Begin
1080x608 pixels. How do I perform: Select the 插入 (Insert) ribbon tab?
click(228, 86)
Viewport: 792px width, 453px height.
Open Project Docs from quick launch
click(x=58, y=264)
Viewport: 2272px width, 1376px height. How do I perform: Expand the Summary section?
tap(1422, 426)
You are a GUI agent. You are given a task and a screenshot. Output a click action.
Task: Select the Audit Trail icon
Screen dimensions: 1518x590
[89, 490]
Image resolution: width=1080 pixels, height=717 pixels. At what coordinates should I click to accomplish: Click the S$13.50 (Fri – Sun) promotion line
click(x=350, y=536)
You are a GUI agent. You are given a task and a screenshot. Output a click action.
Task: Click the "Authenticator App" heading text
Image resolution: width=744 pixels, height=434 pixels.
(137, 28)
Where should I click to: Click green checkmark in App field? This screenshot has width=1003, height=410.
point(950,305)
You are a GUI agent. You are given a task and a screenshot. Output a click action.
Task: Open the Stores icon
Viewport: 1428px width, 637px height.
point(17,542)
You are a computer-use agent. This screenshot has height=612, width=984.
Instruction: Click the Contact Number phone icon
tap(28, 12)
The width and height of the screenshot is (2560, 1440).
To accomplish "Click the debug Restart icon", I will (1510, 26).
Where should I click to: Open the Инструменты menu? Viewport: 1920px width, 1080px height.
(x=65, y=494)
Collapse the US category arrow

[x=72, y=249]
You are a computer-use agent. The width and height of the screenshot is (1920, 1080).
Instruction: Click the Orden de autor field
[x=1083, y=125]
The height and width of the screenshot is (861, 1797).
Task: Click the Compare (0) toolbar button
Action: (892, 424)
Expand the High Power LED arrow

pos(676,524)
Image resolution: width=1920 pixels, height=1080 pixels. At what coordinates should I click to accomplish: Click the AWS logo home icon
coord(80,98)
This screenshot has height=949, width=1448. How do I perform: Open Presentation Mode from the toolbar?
End
▶ **TASK**:
Print all of the records above once more, line for line and unchanged.

▶ **THE COMPLETED TASK**:
1080x608 pixels. How do I perform: Select the 插入 (Insert) ribbon tab?
click(228, 86)
Viewport: 792px width, 453px height.
Open Project Docs from quick launch
click(x=58, y=264)
Viewport: 2272px width, 1376px height. How do I perform: Expand the Summary section?
tap(1422, 426)
You are a GUI agent. You are given a task and a screenshot. Output a click action.
Task: Select the Audit Trail icon
Screen dimensions: 1518x590
[89, 490]
Image resolution: width=1080 pixels, height=717 pixels. At what coordinates should I click to accomplish: Click the S$13.50 (Fri – Sun) promotion line
click(x=350, y=536)
You are a GUI agent. You are given a task and a screenshot. Output a click action.
Task: Click the "Authenticator App" heading text
Image resolution: width=744 pixels, height=434 pixels.
(137, 28)
Where should I click to: Click green checkmark in App field? This screenshot has width=1003, height=410.
point(950,305)
You are a GUI agent. You are given a task and a screenshot. Output a click action.
Task: Open the Stores icon
Viewport: 1428px width, 637px height.
point(17,542)
You are a computer-use agent. This screenshot has height=612, width=984.
Instruction: Click the Contact Number phone icon
tap(28, 12)
The width and height of the screenshot is (2560, 1440).
To accomplish "Click the debug Restart icon", I will (1510, 26).
Where should I click to: Open the Инструменты menu? Viewport: 1920px width, 1080px height.
(x=65, y=494)
Collapse the US category arrow

[x=72, y=249]
You are a computer-use agent. The width and height of the screenshot is (1920, 1080).
Instruction: Click the Orden de autor field
[x=1083, y=125]
The height and width of the screenshot is (861, 1797).
Task: Click the Compare (0) toolbar button
Action: (892, 424)
Expand the High Power LED arrow

pos(676,524)
Image resolution: width=1920 pixels, height=1080 pixels. At what coordinates should I click to accomplish: Click the AWS logo home icon
coord(80,98)
This screenshot has height=949, width=1448. How do I perform: Open Presentation Mode from the toolbar?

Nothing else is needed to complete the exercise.